*What the exercise asks*
Would you output the whole of the data exactly?

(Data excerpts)
-- Opening Marker --
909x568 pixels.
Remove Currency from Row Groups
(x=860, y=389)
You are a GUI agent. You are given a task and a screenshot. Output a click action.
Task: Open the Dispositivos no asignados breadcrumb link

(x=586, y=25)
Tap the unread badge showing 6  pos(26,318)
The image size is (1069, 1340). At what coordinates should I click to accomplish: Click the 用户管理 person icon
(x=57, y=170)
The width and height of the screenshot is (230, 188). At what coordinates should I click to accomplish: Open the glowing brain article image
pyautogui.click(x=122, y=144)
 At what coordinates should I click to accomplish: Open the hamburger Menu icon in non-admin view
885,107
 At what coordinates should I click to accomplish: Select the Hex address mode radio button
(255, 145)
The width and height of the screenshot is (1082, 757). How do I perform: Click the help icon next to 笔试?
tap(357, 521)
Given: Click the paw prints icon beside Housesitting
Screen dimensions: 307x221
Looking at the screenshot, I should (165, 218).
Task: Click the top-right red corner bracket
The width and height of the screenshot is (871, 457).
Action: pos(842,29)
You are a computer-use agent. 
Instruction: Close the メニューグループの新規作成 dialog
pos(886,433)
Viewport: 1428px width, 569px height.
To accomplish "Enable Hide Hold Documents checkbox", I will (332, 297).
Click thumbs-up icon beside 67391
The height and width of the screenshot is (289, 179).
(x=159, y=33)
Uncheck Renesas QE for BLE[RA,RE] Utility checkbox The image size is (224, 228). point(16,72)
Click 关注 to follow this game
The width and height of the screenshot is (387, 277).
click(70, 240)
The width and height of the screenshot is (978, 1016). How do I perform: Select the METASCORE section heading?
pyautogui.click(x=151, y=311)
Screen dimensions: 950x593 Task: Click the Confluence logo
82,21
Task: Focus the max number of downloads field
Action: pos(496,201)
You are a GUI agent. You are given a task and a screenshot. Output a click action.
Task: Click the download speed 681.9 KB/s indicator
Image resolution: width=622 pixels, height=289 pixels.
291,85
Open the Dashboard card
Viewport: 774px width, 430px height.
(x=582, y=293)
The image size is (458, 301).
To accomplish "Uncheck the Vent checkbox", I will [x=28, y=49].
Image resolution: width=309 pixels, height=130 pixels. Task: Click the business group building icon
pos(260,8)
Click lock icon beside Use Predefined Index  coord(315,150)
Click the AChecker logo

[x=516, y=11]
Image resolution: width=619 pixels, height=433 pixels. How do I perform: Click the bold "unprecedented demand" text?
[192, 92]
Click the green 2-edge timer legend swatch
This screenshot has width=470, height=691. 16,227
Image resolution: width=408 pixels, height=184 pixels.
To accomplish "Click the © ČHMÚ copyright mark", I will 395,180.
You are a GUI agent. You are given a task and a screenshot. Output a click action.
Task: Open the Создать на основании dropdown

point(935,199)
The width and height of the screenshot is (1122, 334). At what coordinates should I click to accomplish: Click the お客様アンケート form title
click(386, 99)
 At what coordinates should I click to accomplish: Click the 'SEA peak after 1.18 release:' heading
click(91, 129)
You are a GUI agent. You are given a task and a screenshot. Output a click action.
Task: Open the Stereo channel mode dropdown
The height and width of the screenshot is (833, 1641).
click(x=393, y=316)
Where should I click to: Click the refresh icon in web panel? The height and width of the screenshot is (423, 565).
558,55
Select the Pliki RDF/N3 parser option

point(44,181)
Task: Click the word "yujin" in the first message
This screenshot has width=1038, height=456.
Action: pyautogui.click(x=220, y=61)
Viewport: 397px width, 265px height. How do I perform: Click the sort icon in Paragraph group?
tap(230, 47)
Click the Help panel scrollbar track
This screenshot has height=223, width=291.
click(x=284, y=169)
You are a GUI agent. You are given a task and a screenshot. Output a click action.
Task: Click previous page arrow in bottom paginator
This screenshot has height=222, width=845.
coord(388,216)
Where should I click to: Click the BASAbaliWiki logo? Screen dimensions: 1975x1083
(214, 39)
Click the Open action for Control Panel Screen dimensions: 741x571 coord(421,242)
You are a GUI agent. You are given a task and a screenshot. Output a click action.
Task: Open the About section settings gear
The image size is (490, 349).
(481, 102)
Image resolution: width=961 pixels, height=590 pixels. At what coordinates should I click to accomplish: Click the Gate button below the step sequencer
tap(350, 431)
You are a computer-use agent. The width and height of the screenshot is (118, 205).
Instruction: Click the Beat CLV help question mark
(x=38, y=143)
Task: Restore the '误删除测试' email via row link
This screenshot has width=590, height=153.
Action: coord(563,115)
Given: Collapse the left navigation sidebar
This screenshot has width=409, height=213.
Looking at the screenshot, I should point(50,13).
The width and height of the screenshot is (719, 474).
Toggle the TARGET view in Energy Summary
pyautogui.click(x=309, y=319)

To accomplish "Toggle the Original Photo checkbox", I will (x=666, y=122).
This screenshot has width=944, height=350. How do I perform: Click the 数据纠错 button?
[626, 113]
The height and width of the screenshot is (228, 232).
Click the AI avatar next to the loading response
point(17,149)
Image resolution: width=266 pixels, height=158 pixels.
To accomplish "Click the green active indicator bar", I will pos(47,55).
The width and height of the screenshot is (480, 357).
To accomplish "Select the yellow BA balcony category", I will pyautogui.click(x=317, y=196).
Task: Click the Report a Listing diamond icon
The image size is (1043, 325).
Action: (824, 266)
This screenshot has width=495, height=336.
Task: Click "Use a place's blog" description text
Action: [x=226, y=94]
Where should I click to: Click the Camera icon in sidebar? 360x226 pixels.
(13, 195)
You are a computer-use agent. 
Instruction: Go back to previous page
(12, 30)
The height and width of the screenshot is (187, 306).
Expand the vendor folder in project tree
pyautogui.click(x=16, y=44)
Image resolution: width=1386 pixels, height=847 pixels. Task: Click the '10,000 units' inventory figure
-- Closing Marker --
*Answer space*
909x568 pixels.
Remove Currency from Row Groups
(x=860, y=389)
You are a GUI agent. You are given a task and a screenshot. Output a click action.
Task: Open the Dispositivos no asignados breadcrumb link

(x=586, y=25)
Tap the unread badge showing 6  pos(26,318)
The image size is (1069, 1340). At what coordinates should I click to accomplish: Click the 用户管理 person icon
(x=57, y=170)
The width and height of the screenshot is (230, 188). At what coordinates should I click to accomplish: Open the glowing brain article image
pyautogui.click(x=122, y=144)
 At what coordinates should I click to accomplish: Open the hamburger Menu icon in non-admin view
885,107
 At what coordinates should I click to accomplish: Select the Hex address mode radio button
(255, 145)
The width and height of the screenshot is (1082, 757). How do I perform: Click the help icon next to 笔试?
tap(357, 521)
Given: Click the paw prints icon beside Housesitting
Screen dimensions: 307x221
Looking at the screenshot, I should (165, 218).
Task: Click the top-right red corner bracket
The width and height of the screenshot is (871, 457).
Action: pos(842,29)
You are a computer-use agent. 
Instruction: Close the メニューグループの新規作成 dialog
pos(886,433)
Viewport: 1428px width, 569px height.
To accomplish "Enable Hide Hold Documents checkbox", I will (332, 297).
Click thumbs-up icon beside 67391
The height and width of the screenshot is (289, 179).
(x=159, y=33)
Uncheck Renesas QE for BLE[RA,RE] Utility checkbox The image size is (224, 228). point(16,72)
Click 关注 to follow this game
The width and height of the screenshot is (387, 277).
click(70, 240)
The width and height of the screenshot is (978, 1016). How do I perform: Select the METASCORE section heading?
pyautogui.click(x=151, y=311)
Screen dimensions: 950x593 Task: Click the Confluence logo
82,21
Task: Focus the max number of downloads field
Action: pos(496,201)
You are a GUI agent. You are given a task and a screenshot. Output a click action.
Task: Click the download speed 681.9 KB/s indicator
Image resolution: width=622 pixels, height=289 pixels.
291,85
Open the Dashboard card
Viewport: 774px width, 430px height.
(x=582, y=293)
The image size is (458, 301).
To accomplish "Uncheck the Vent checkbox", I will [x=28, y=49].
Image resolution: width=309 pixels, height=130 pixels. Task: Click the business group building icon
pos(260,8)
Click lock icon beside Use Predefined Index  coord(315,150)
Click the AChecker logo

[x=516, y=11]
Image resolution: width=619 pixels, height=433 pixels. How do I perform: Click the bold "unprecedented demand" text?
[192, 92]
Click the green 2-edge timer legend swatch
This screenshot has width=470, height=691. 16,227
Image resolution: width=408 pixels, height=184 pixels.
To accomplish "Click the © ČHMÚ copyright mark", I will 395,180.
You are a GUI agent. You are given a task and a screenshot. Output a click action.
Task: Open the Создать на основании dropdown

point(935,199)
The width and height of the screenshot is (1122, 334). At what coordinates should I click to accomplish: Click the お客様アンケート form title
click(386, 99)
 At what coordinates should I click to accomplish: Click the 'SEA peak after 1.18 release:' heading
click(91, 129)
You are a GUI agent. You are given a task and a screenshot. Output a click action.
Task: Open the Stereo channel mode dropdown
The height and width of the screenshot is (833, 1641).
click(x=393, y=316)
Where should I click to: Click the refresh icon in web panel? The height and width of the screenshot is (423, 565).
558,55
Select the Pliki RDF/N3 parser option

point(44,181)
Task: Click the word "yujin" in the first message
This screenshot has width=1038, height=456.
Action: pyautogui.click(x=220, y=61)
Viewport: 397px width, 265px height. How do I perform: Click the sort icon in Paragraph group?
tap(230, 47)
Click the Help panel scrollbar track
This screenshot has height=223, width=291.
click(x=284, y=169)
You are a GUI agent. You are given a task and a screenshot. Output a click action.
Task: Click previous page arrow in bottom paginator
This screenshot has height=222, width=845.
coord(388,216)
Where should I click to: Click the BASAbaliWiki logo? Screen dimensions: 1975x1083
(214, 39)
Click the Open action for Control Panel Screen dimensions: 741x571 coord(421,242)
You are a GUI agent. You are given a task and a screenshot. Output a click action.
Task: Open the About section settings gear
The image size is (490, 349).
(481, 102)
Image resolution: width=961 pixels, height=590 pixels. At what coordinates should I click to accomplish: Click the Gate button below the step sequencer
tap(350, 431)
You are a computer-use agent. The width and height of the screenshot is (118, 205).
Instruction: Click the Beat CLV help question mark
(x=38, y=143)
Task: Restore the '误删除测试' email via row link
This screenshot has width=590, height=153.
Action: coord(563,115)
Given: Collapse the left navigation sidebar
This screenshot has width=409, height=213.
Looking at the screenshot, I should point(50,13).
The width and height of the screenshot is (719, 474).
Toggle the TARGET view in Energy Summary
pyautogui.click(x=309, y=319)

To accomplish "Toggle the Original Photo checkbox", I will (x=666, y=122).
This screenshot has width=944, height=350. How do I perform: Click the 数据纠错 button?
[626, 113]
The height and width of the screenshot is (228, 232).
Click the AI avatar next to the loading response
point(17,149)
Image resolution: width=266 pixels, height=158 pixels.
To accomplish "Click the green active indicator bar", I will pos(47,55).
The width and height of the screenshot is (480, 357).
To accomplish "Select the yellow BA balcony category", I will pyautogui.click(x=317, y=196).
Task: Click the Report a Listing diamond icon
The image size is (1043, 325).
Action: (824, 266)
This screenshot has width=495, height=336.
Task: Click "Use a place's blog" description text
Action: [x=226, y=94]
Where should I click to: Click the Camera icon in sidebar? 360x226 pixels.
(13, 195)
You are a computer-use agent. 
Instruction: Go back to previous page
(12, 30)
The height and width of the screenshot is (187, 306).
Expand the vendor folder in project tree
pyautogui.click(x=16, y=44)
Image resolution: width=1386 pixels, height=847 pixels. Task: Click the '10,000 units' inventory figure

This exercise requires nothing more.